Task directions -> Render each line of the listing below as one string in a JSON list, skipping blank lines and covering the whole listing. Leave the pictures out of the list.

··· Supplied records

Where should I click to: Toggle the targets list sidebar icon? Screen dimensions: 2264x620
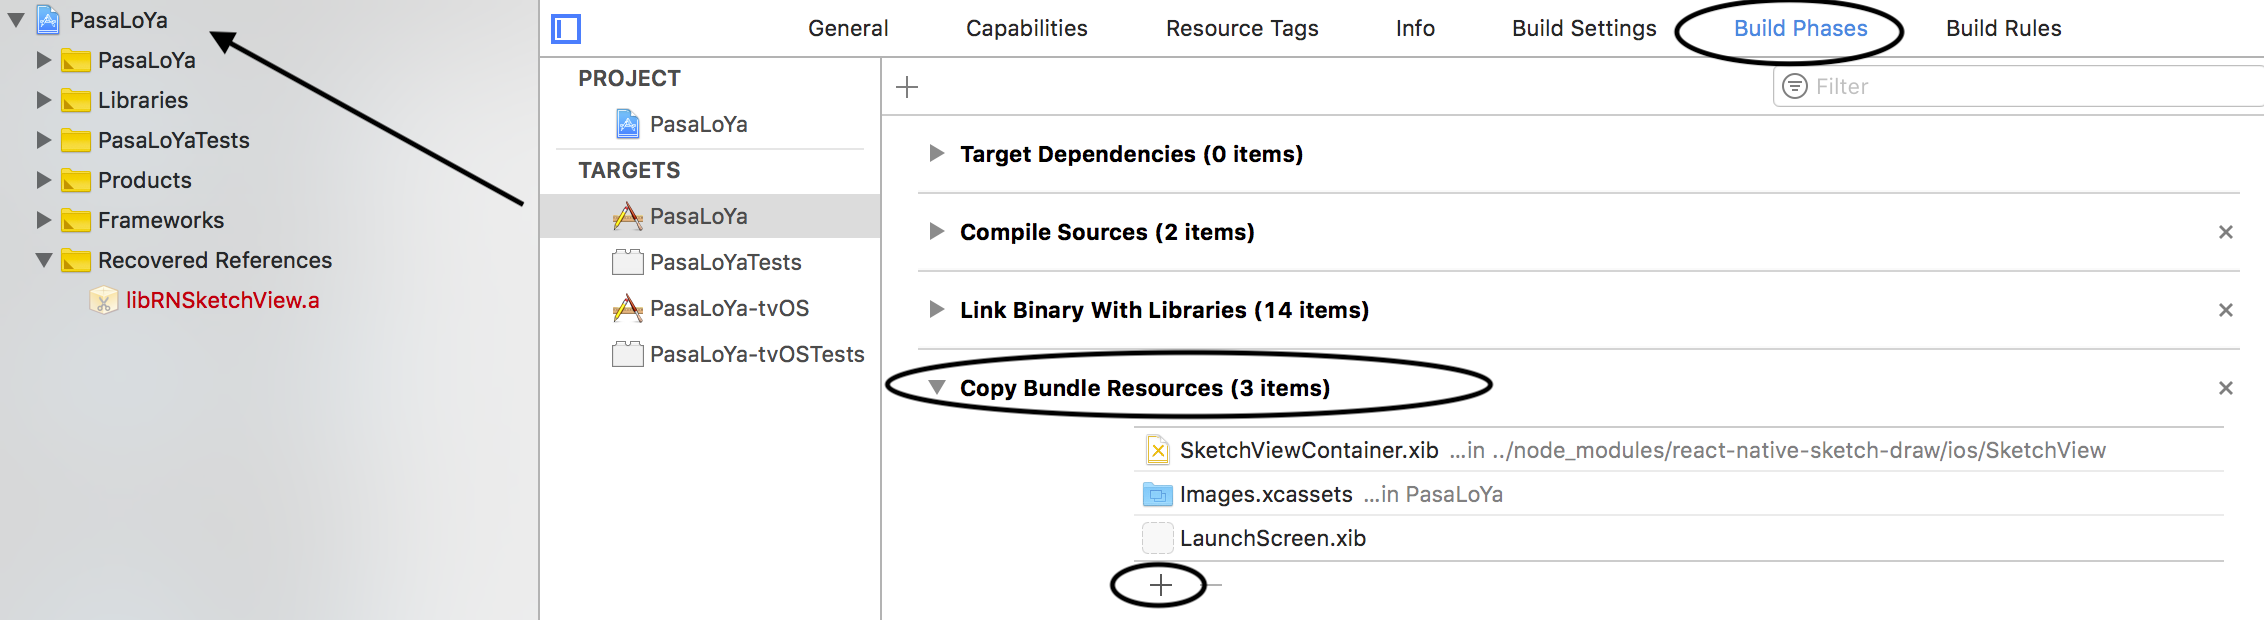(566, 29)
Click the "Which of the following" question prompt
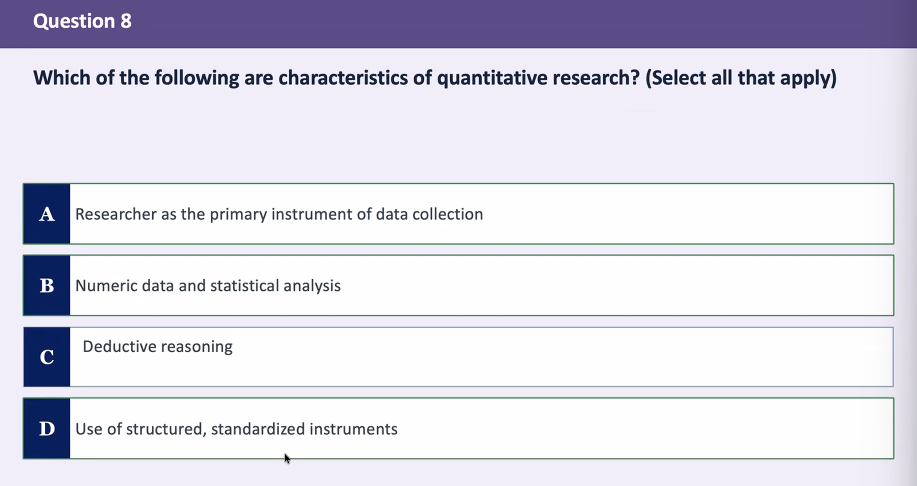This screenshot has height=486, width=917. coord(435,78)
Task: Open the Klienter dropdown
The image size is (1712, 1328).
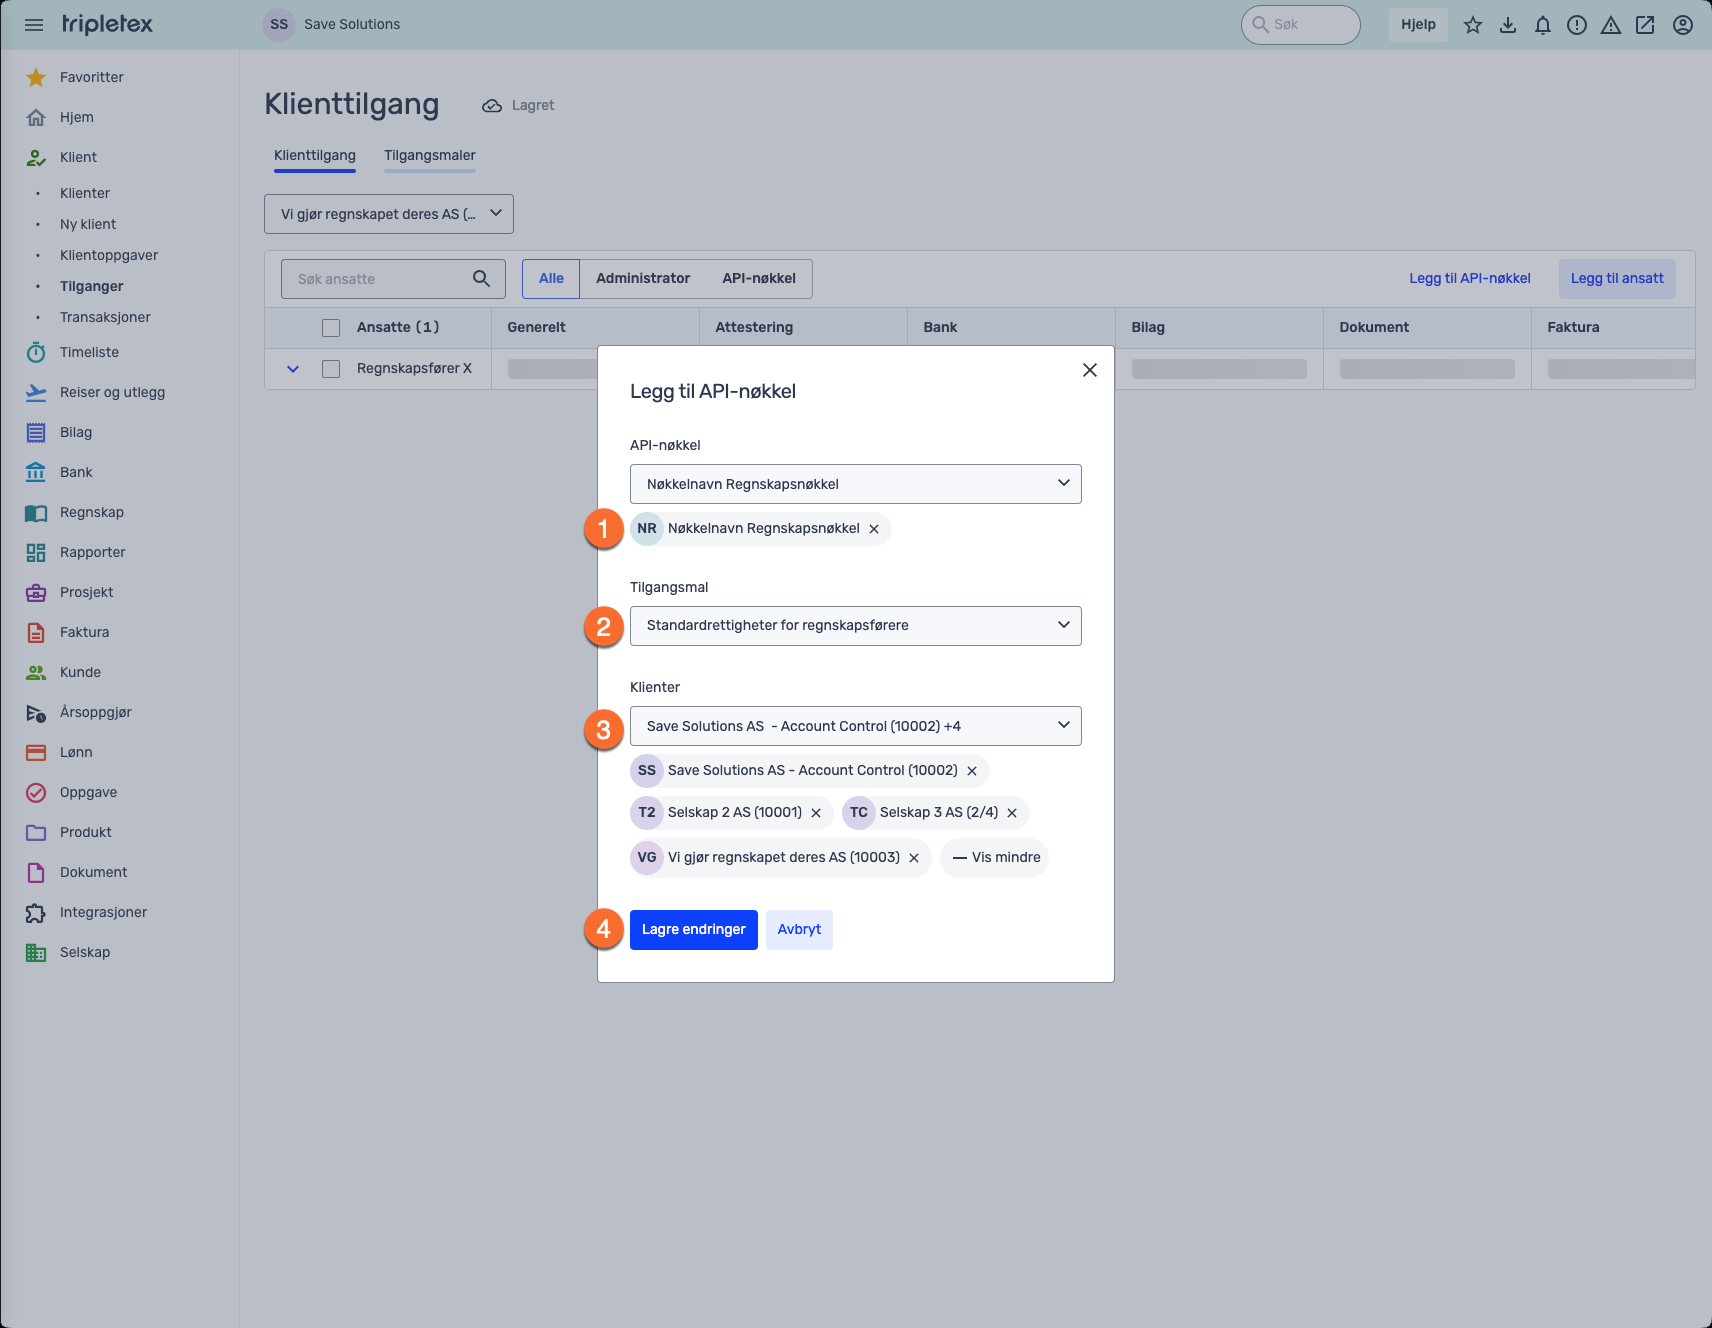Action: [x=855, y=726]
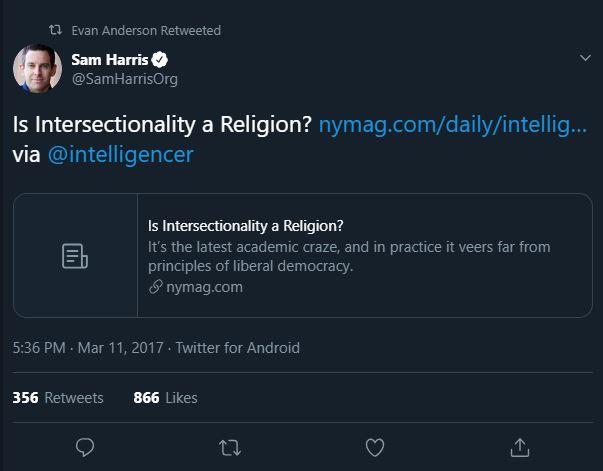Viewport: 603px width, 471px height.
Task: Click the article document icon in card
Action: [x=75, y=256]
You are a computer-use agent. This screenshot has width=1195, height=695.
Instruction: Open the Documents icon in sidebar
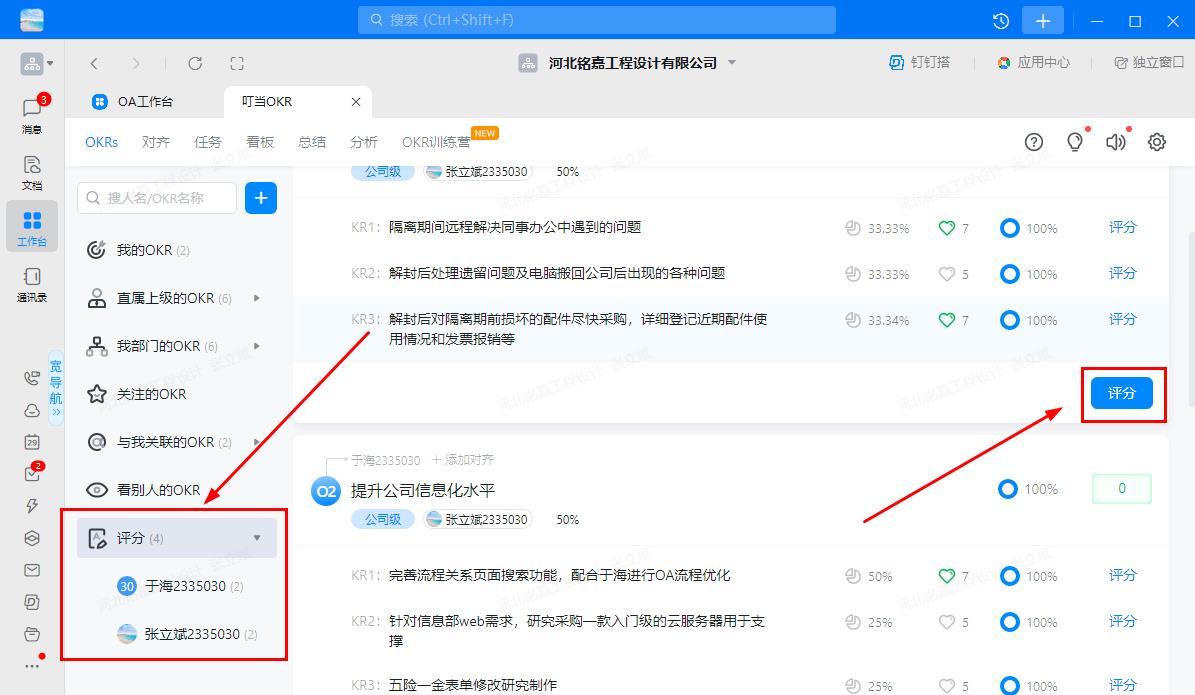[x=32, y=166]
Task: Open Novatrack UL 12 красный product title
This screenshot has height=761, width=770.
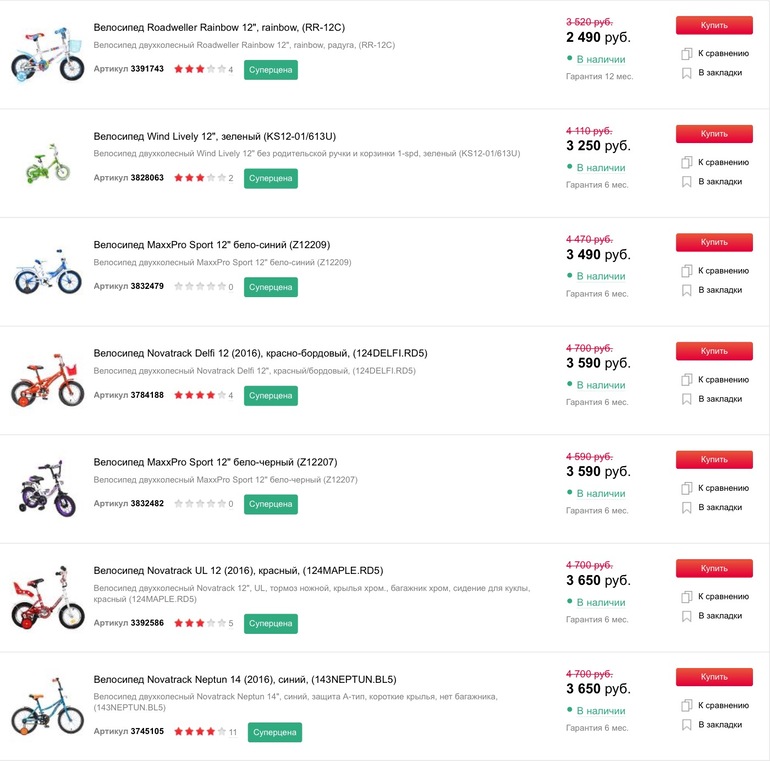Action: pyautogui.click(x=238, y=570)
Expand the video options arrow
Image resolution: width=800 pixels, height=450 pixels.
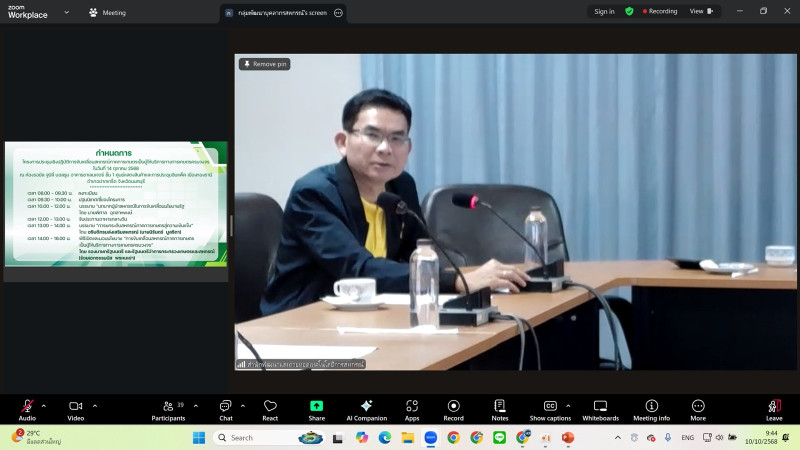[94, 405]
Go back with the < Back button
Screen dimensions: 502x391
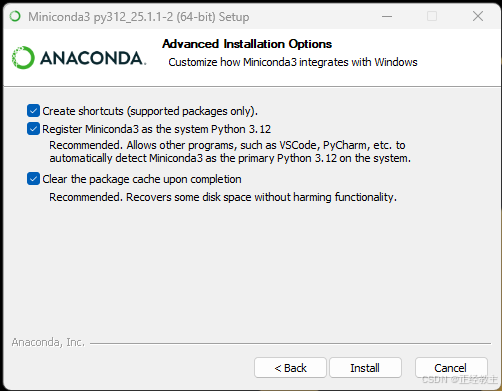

······

Correct answer ->
[
  "Where should I click to: Toggle the targets list sidebar icon? Screen dimensions: 2264x620",
  "(566, 29)",
  "Click the \"Which of the following\" question prompt",
  "This screenshot has height=486, width=917. coord(435,78)",
  "Task: Open the Klienter dropdown",
  "The image size is (1712, 1328).",
  "Action: [x=855, y=726]",
  "Viewport: 603px width, 471px height.",
  "Task: Click the article document icon in card",
  "Action: [x=75, y=256]",
  "You are a computer-use agent. This screenshot has width=1195, height=695.",
  "Instruction: Open the Documents icon in sidebar",
  "[x=32, y=166]",
  "Task: Open Novatrack UL 12 красный product title",
  "This screenshot has height=761, width=770.",
  "Action: pyautogui.click(x=238, y=570)",
  "Expand the video options arrow",
  "Image resolution: width=800 pixels, height=450 pixels.",
  "[94, 405]",
  "Go back with the < Back button",
  "Screen dimensions: 502x391"
]